The legislature is presumed to know how courts have interpreted a statute, and we should not alter our construction unless the legislature overrules that interpretation by amending the law. Reiter v. Dyken, 95 Wis. 2d 461, 471, 290 N.W.2d 510, 515 (1980). Section 62.13(5)(i), STATS., the current incarnation of the legislature's attempt to provide expeditious and fair judicial review of discipline imposed on police and fire officers, *138see State ex rel. Kaczkowski, 33 Wis. 2d at 497, 148 N.W.2d at 48, has not overruled Jendrzejewski v. Board of Fire and Police Commissioners, 257 Wis. 536, 44 N.W.2d 270 (1950). Indeed, as material here, § 62.13(5)(i) is almost identical to the provision considered in Jendrzejewski: "If the order of the board is reversed, the accused shall be forthwith reinstated and entitled to his pay as though in continuous service. If the order of the board is sustained it shall be final and conclusive." Id., 257 Wis. at 537, 44 N.W.2d at 271.

Younglove does not ask us to exercise original jurisdiction; nor could he. We do not have "jurisdiction to entertain an original action unrelated to [our] supervisory or appellate authority over the circuit court." State ex rel. Swan v. Elections Bd., 133 Wis. 2d 87, 97, 394 N.W.2d 732, 736 (1986). As noted in the main body of this opinion, the legislature has deprived us of appellate jurisdiction over circuit court orders issued under § 62.13(5)(i), STATS., that either affirm or reverse discipline imposed by boards of police and fire commissioners. See Jendrzejewski, 257 Wis. 536,44 N.W.2d 270. Thus, as we point out in the main body of this opinion, we do not have jurisdiction to supervise the circuit courts unless that supervision is related to a matter over which we have jurisdiction.

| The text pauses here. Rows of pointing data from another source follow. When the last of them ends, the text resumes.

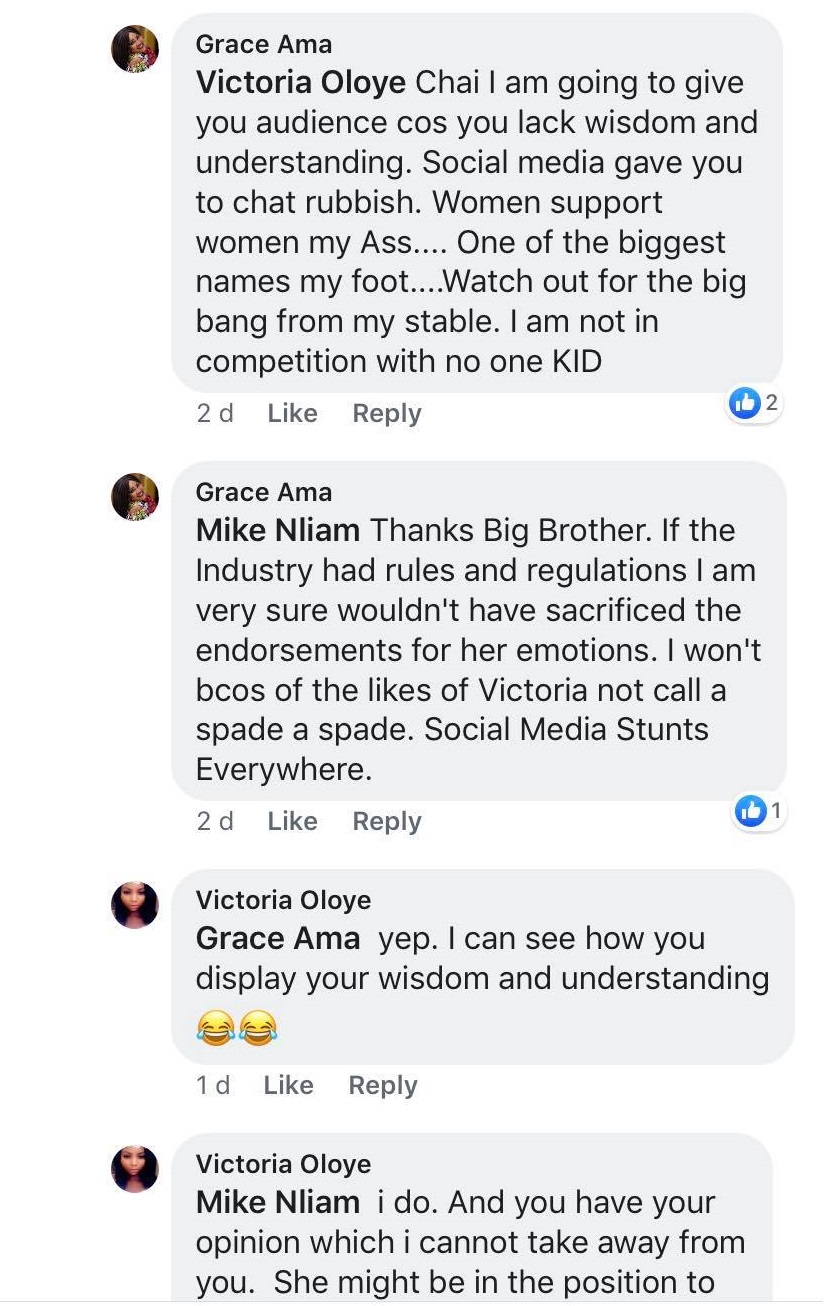The height and width of the screenshot is (1306, 828).
Task: Like Grace Ama's 'Chai I am going' comment
Action: pos(292,413)
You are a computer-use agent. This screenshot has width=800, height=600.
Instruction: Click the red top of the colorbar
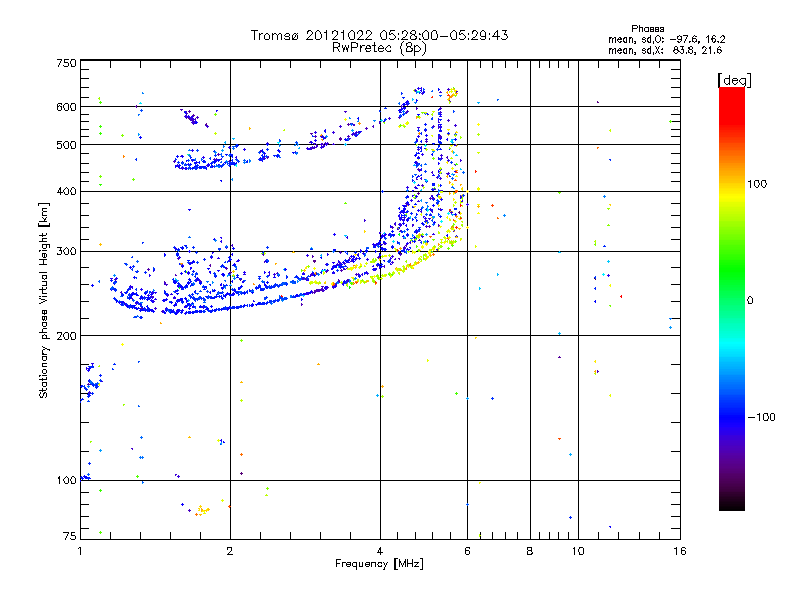(x=731, y=95)
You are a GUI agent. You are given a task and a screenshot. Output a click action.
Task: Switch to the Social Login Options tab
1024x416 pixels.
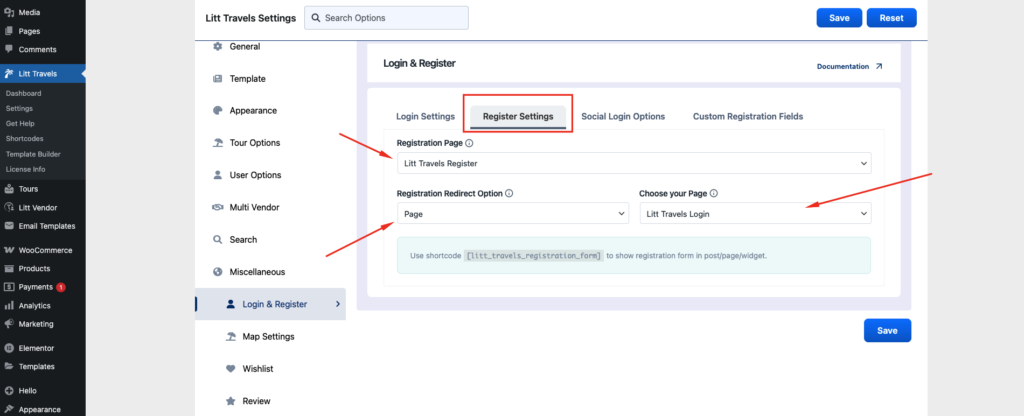tap(623, 116)
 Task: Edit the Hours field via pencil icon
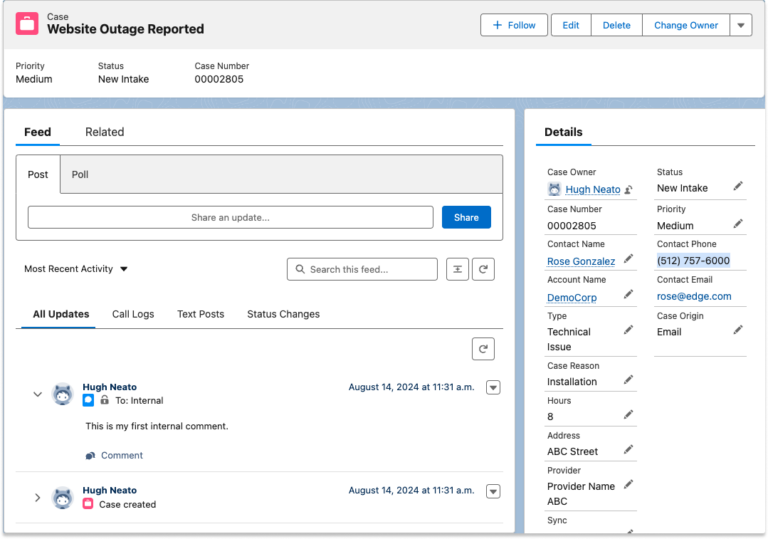pyautogui.click(x=628, y=414)
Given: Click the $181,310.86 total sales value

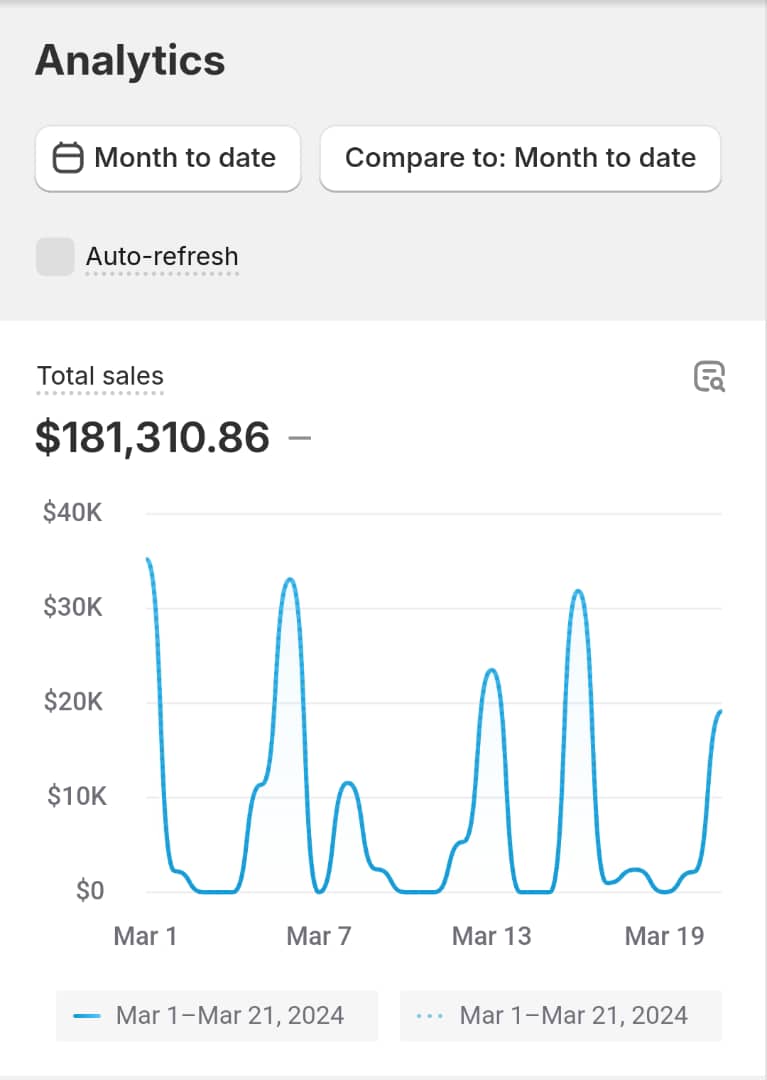Looking at the screenshot, I should tap(152, 438).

Section 62.13(5)(em), STATS., provides:

No subordinate may be suspended, reduced in rank, suspended and reduced in rank, or removed by the board under par. (e), based on charges filed by the board, members of the board, an aggrieved person or the chief under par. (b), unless the board determines whether there is just cause, as described in this paragraph, to sustain the charges. In making its determination, the board shall apply the following standards, to the extent applicable:
1. Whether the subordinate could reasonably be expected to have had knowledge of the probable consequences of the alleged conduct.
2. Whether the rule or order that the subordinate allegedly violated is reasonable.
3. Whether the chief, before filing the charge against the subordinate, made a reasonable effort to discover whether the subordinate did in fact violate a rule or order.
4. Whether the effort described under subd. 3. was fair and objective.
5. Whether the chief discovered substantial evidence that the subordinate violated the rule or order as described in the charges filed against the subordinate.
6. Whether the chief is applying the rule or order fairly and without discrimination against the subordinate.
7. Whether the proposed discipline reasonably relates to the seriousness of the alleged violation and to the subordinate's record of service with the chief s department.